[[ Given records, beginning ]]

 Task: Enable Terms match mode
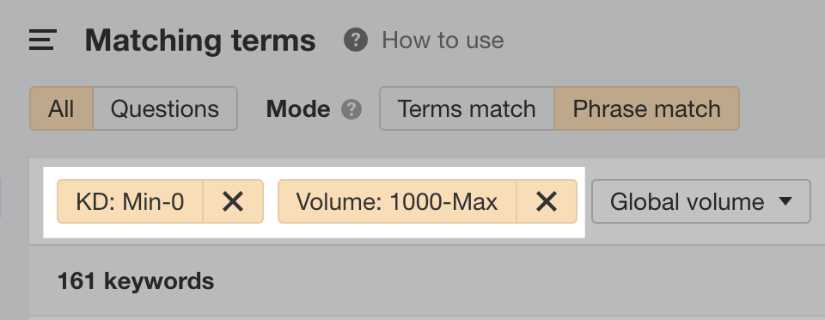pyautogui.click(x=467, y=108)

[[ Given records, end ]]
[[ Given records, beginning ]]

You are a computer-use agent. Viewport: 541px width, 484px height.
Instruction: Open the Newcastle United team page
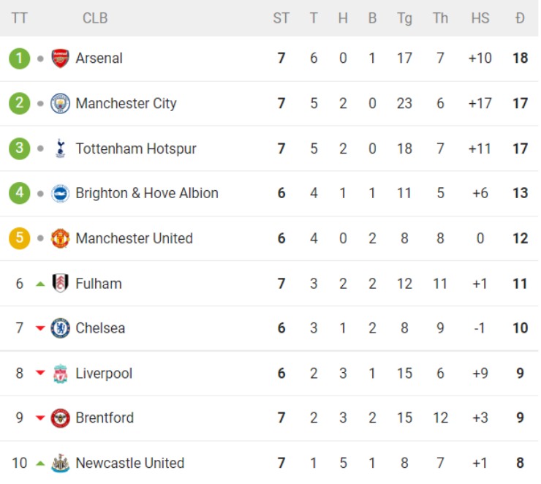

[[ Given records, end ]]
[[ Given records, beginning ]]

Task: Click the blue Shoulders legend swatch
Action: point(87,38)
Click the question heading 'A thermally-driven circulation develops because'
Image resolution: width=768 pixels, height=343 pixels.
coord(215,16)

[[ Given records, end ]]

- [What you have to do]:
From the records above, retype only the lines starting at the line that contains "You are a computer-use" and ending at the line that contains "Instruction: Open the", both included.

- [Completed task]:
You are a computer-use agent. Viewport: 541px width, 484px height.
Instruction: Open the Newcastle United team page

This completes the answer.